I heard a few stories about him - Doing up a motor bike in his cabin etc. and another one was he was on his way from Aberdeen to join one of Freds coasters on his motor bike.When the rain got heavy he pulled into a cafe. In those days you were not required to wear protective clothing .He asked if they had any waterproofs which they did not. He spied a huge Kellogs cornflakes box and fitted around himself and got on his way !!
On the way to the ship a police patrol car reported a motor bike speeding with a Kellogs Corn Flakes box driving , but they caught up with him at the ship. Luckily he got of with it because they had a sense of humour which you will not find today. Someone from Everards must know of him !!


----------



## price

*Everards*

Hello EBenarty,
I cannot remember an Alex Ch. Eng. in Everards but he may well have sailed on the 'Astrality' where they had a sort of Motorcycle appreciation society.
The spacious centrecastle workshops and stores proved to be an ideal place for the few motorcycle enthusiasts on board to store and service their prized possessions. This was around 1960 and the Capt., Peter Collier had a Vincent Black Shadow and the Mate, Pat Crane had a BSA Shooting Star and a Dot Scrambler. Amongst the other motley collection of classics, vintage and veteran bikes on board, I can remember an ancient longitudinal mounted flat twin Douglas and an even rarer N.U.T. [Newcastle On Tyne].
Cheers Bruce.


----------



## GALTRA

I remember in the 50's a Cresent Shipping ship used trade to Dundalk with a large motor-bike on the boat deck, This was probally one of the later Astrality men.


----------



## patrick oc

*everards*

hi just been reading some of your stories some of the names ring some bells especially GOOLE some good times there.do any of you remember MELANIES. I am sure that was the name of the ale house p.oc


----------



## Hamish Mackintosh

patrick oc said:


> hi just been reading some of your stories some of the names ring some bells especially GOOLE some good times there.do any of you remember MELANIES. I am sure that was the name of the ale house p.oc


The name was "Melodies" I can't remember its official name, melody was the name of the publican that owned the place, but that was way back in the early early fifties, long gone now of course(Cloud)


----------



## patrick oc

Hamish Mackintosh said:


> The name was "Melodies" I can't remember its official name, melody was the name of the publican that owned the place, but that was way back in the early early fifties, long gone now of course(Cloud)
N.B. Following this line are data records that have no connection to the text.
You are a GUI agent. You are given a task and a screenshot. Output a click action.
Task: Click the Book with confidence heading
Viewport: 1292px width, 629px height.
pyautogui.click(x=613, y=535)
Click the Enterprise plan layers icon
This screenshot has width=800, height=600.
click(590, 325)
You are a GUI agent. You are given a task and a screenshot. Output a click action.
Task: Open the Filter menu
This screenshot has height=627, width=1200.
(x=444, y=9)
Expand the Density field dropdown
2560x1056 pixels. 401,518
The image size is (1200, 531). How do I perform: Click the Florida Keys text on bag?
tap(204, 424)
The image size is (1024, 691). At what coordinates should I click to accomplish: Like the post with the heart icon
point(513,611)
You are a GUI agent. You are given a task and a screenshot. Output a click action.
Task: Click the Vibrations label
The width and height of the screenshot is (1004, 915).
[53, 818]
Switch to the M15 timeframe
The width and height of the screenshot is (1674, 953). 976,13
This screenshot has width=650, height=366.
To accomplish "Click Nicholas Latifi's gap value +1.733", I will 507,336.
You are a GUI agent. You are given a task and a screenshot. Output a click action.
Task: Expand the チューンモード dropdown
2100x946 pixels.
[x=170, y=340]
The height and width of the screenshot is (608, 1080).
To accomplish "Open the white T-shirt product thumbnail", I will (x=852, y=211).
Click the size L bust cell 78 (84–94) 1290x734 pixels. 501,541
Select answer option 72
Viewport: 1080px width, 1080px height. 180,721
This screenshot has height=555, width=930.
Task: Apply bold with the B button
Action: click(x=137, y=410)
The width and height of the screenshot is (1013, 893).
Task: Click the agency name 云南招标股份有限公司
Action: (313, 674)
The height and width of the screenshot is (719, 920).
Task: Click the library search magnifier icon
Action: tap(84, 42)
hi i was speaking yo somebody from goole yesterday after i had mailed he is here for a few days and he told me it has been pulled down and also ivys which was at the back of there. Apparently the whole place has changed dramaticly.No nights ashore any more regards p oc


----------



## IanAM

EBenarty said:


> I sailed with a Chief Engineer in Union Transport his name was Alex ??. He was ex Everards he came fom Aberdeen originally but moved to Droghada.
> I heard a few stories about him - Doing up a motor bike in his cabin etc. and another one was he was on his way from Aberdeen to join one of Freds coasters on his motor bike.When the rain got heavy he pulled into a cafe. In those days you were not required to wear protective clothing .He asked if they had any waterproofs which they did not. He spied a huge Kellogs cornflakes box and fitted around himself and got on his way !!
> On the way to the ship a police patrol car reported a motor bike speeding with a Kellogs Corn Flakes box driving , but they caught up with him at the ship. Luckily he got of with it because they had a sense of humour which you will not find today. Someone from Everards must know of him !!


Took me a while to remember his surname but I'm pretty certain it was Alex Buchan, aka Black Alex, aka The Black Knight. Lovely bloke, I sailed with him a couple of times; the last being in the 'City' in late '88. Another tale: Apparently Drogheda is on a hill. Alex sees a woman pushing a pram up the hill when for some reason the pram gets away from her. Alex shouts, _'Don't worry missus, I'll save your baby'_, and leaps in front of the pram which flattens him - it was full of coal the woman had picked up off the quay.


----------



## Hague

duquesa said:


> Yep, certainly did. Assurity and a long spell on the Penelope with that well known skipper "Jimmy Jewsbury". Also did time as Ch.Off. on the ex.Glen Line "Winga" just prior to her voyage to some scrap beach in India. Her skipper was an old Glen man and strange to boot - Capt.McNabb.


Duquesa
Whatever happened to Jim Jewsbury. Last time I heard of him he was Master of 'Rocknes' and or 'Ringnes' in the early nineties.
Hague


----------



## IanAM

Don't know if its the same bloke but there was a Medway pilot by the name of Jewsbury in the late '90s. (sounds like a logical move)


----------



## duquesa

*Everards Yellow Perils*

Hague & IanAM, Jimmy Jewsbury is alive and well, living in quiet retirement with his wife in Strood. I am still in contact with him. The Medway pilot was his brother - Trevor. I'm not up to speed on his situation but did know him and frequently our paths crossed in working Pilotage days. He also had interests in the ownership of some coasters.


----------



## Hague

Eggo,
Noticed you were in the China Boats. What was your first trip 'around the land' after passing out of the deck school fresh with the knowledge of Dennis O'Brian, Capts Harris, Eder and Donnan.
Hague


----------



## captkenn

plasma said:


> Sailed on the Singularity in 1957. The skipper was Harold Waddens. Mainly coal Goole to Poole


I sailed with him as Skipper of my first Everard ship the Seniority. !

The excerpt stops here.